16S rRNA gene quality control, normalization and analysis
For 16S rRNA gene sequence analysis, demultiplexing was done through filterbyname.sh command in the BBMap software (Bushnell, 2014). Trimming, error filtering, chimera removal, ASVs and taxonomic assignment were performed using the DADA2 (v1.4) R package (Callahan et al., 2016). Twenty negative and positive control samples were included in the analysis. ASVs were filtered out if they had a higher log median abundance among controls than environmental samples or were found only in one sample.
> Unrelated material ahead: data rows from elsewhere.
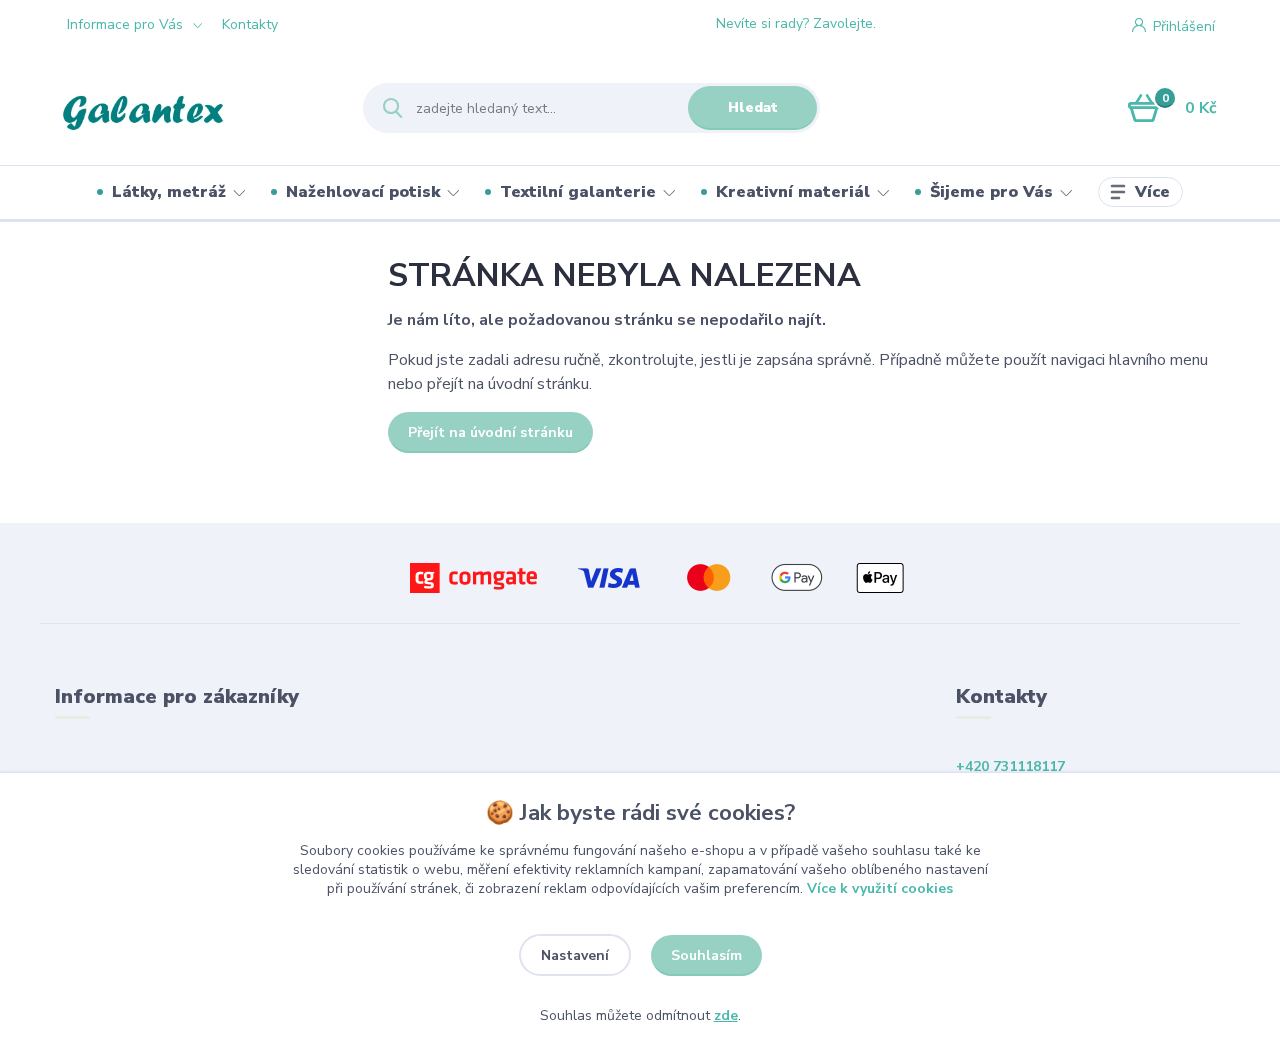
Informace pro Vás (125, 24)
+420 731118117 (955, 24)
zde (726, 1015)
Nine samples with fewer than 100 ASVs and/or 3000 total counts were discarded, resulting in a total of 236 samples (Supporting Information Table S10 and File S3). Functional annotations were provided by FAPROTAX (Louca et al., 2016a) using taxonomic annotations assigned using SILVA SSU database (release 132). ASV sequences were aligned using the cmalign command of the Infernal software against the small subunit RFAM (RF00177) covariance model. In an approach described previously (Bowman and Ducklow, 2015), RAxML v8.2 was used to generate a maximum likelihood tree assuming the GTRGAMMA model of evolution and the ‘‐f’ option to select a root that best balances subtree lengths.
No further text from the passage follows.